• [Aim of the exercise]:
Your job is to set down the stretch of entries that opens with the line containing "خدمات فنی مهندسی مرادی۸۸۰۳۲۱۷۴ (551, 111)" and closes with the line containing "حساب کاربری من (996, 199)". Keep both end lines, copy each exactly, and add nothing.

• [Input records]:
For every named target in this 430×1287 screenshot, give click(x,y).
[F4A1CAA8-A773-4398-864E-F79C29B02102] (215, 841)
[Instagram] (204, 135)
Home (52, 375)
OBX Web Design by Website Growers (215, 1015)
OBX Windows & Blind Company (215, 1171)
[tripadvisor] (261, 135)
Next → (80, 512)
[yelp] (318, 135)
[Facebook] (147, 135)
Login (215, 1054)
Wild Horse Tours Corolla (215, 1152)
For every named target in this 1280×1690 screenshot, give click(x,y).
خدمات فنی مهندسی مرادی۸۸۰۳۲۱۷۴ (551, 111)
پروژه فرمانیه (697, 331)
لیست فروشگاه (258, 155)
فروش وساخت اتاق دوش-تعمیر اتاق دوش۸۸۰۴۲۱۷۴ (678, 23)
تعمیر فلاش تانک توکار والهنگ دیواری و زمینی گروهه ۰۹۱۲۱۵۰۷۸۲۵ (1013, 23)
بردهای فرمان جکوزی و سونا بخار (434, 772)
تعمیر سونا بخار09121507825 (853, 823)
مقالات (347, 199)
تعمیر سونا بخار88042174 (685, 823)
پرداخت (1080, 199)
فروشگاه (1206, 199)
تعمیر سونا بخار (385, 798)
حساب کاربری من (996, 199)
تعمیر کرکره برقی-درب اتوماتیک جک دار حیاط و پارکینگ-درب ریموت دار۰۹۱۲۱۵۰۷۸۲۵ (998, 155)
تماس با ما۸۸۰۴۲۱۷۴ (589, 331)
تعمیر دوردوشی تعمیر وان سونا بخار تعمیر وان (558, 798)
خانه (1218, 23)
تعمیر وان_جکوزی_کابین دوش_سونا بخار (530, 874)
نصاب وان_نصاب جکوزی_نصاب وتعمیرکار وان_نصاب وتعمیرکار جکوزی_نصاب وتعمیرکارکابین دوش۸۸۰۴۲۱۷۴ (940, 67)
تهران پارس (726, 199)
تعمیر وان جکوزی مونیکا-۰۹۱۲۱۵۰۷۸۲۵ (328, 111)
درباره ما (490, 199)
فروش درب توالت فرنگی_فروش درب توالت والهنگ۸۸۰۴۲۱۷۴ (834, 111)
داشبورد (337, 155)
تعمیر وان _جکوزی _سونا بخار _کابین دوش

• [Solution to the exercise]:
خدمات فنی مهندسی مرادی۸۸۰۳۲۱۷۴ (551, 111)
پروژه فرمانیه (697, 331)
لیست فروشگاه (258, 155)
فروش وساخت اتاق دوش-تعمیر اتاق دوش۸۸۰۴۲۱۷۴ (678, 23)
تعمیر فلاش تانک توکار والهنگ دیواری و زمینی گروهه ۰۹۱۲۱۵۰۷۸۲۵ (1013, 23)
بردهای فرمان جکوزی و سونا بخار (434, 772)
تعمیر سونا بخار09121507825 (853, 823)
مقالات (347, 199)
تعمیر سونا بخار88042174 (685, 823)
پرداخت (1080, 199)
فروشگاه (1206, 199)
تعمیر سونا بخار (385, 798)
حساب کاربری من (996, 199)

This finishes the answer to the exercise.